LAKEWAY, Texas - Bianca King always had a passion for teaching children. It gives her a sense of purpose.
"It’s a very heartwarming experience to be with children all day, sometimes more than adults," she said.
When she was laid off from work at the beginning of the pandemic, she felt it was the perfect time to open up her home daycare business, Rainbow’s Edge Childcare.
"I received my permit from Texas Child Care Licensing to care for four other children including my own, and it’s been a dream come true," said King.
But her problems came when nearby golfers complained, citing the city's laws.
"The only complaints have come from three specific golfers who apparently need to golf in complete silence to have a good game," said Erica Smith Ewing, senior attorney at Institute of Justice.
"They showed up to the board of adjustment hearing with the list of 19 criteria and they went down, and they said ‘In Lakeway you’re not allowed to provide a service out of your home, a daycare is a service.

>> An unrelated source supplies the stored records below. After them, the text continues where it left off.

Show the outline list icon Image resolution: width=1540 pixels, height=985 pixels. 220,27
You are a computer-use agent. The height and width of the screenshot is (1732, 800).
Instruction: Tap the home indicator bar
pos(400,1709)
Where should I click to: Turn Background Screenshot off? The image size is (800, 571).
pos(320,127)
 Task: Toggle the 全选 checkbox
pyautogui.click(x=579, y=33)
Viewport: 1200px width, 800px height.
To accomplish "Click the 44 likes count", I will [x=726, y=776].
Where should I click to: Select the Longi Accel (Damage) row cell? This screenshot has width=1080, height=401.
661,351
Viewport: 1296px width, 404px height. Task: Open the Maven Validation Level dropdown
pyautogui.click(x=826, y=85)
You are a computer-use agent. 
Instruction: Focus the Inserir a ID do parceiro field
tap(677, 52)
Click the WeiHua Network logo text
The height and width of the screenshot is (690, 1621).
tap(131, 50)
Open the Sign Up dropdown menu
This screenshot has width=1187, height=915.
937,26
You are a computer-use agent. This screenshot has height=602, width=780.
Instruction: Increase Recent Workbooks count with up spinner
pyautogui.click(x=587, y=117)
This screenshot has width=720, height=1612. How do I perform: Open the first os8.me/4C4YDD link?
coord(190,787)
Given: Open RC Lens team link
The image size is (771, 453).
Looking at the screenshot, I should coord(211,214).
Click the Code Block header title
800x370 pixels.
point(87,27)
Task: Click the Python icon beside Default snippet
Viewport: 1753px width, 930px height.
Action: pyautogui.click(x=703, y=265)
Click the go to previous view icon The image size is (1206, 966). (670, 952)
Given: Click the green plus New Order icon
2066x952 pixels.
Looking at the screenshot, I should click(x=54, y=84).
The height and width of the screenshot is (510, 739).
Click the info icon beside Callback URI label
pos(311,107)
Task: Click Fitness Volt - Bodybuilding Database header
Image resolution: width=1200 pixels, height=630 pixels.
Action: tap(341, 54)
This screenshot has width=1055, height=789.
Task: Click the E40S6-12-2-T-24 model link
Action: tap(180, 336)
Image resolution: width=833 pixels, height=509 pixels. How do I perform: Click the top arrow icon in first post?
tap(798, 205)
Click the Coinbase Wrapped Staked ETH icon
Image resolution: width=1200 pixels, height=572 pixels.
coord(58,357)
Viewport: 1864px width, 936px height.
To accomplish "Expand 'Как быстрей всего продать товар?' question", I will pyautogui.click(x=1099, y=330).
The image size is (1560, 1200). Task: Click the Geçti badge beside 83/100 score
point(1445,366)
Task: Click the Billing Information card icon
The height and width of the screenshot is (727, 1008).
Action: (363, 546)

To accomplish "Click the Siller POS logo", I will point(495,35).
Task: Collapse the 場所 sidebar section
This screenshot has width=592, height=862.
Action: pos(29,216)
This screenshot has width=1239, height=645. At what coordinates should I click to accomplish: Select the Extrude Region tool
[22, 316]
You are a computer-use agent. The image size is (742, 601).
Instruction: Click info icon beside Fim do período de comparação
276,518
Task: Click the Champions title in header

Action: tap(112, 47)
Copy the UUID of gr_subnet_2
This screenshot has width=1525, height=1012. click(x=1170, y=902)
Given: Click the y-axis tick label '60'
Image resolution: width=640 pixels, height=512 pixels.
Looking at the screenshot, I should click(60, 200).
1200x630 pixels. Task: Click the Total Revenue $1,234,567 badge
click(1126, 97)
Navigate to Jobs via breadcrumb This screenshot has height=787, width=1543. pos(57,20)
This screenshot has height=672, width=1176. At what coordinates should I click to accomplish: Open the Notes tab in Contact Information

You’re not allowed to have customers come to your house, parents are dropping off their children,’" said Jared McClain, attorney at Institute of Justice.
King said she tried to get the permit with the city, but was denied each time. With the help of the institute for justice, she filed a lawsuit.
"The city of Lakeway is trying to take away the livelihood of a single mother and deny home childcare to its Lakeway families," said King.
King's lawyers said Lakeway has some of the most restrictive home business ordinances, and they are hoping to challenge the city.
"The precedent we are hoping to set is that the city has to have an actual legitimate interest in stopping the thing that they say they are trying to stop," said McClain.
We spoke to some golfers near the home, who tell us they don't see the issue.
"It does not affect me in the slightest. Sometimes there are kids out there making a little noise, but I mean, there are cars going by, there is maintenance equipment, so it’s nothing," said Richard Rains, golfer, unrelated to the lawsuit.
The city of Lakeway declined an interview but sent a statement:
"The city of Lakeway was made aware of the lawsuit late yesterday. We are at an early stage of this process, so we will not be able to add additional information at this time."
"People have a constitutional right to have a business out of their home as long as it’s harmless and not hurting anybody," said Ewing.
As of now, King said she still can operate her daycare until the case goes to trial. There have not been any safety complaints related to her permit request.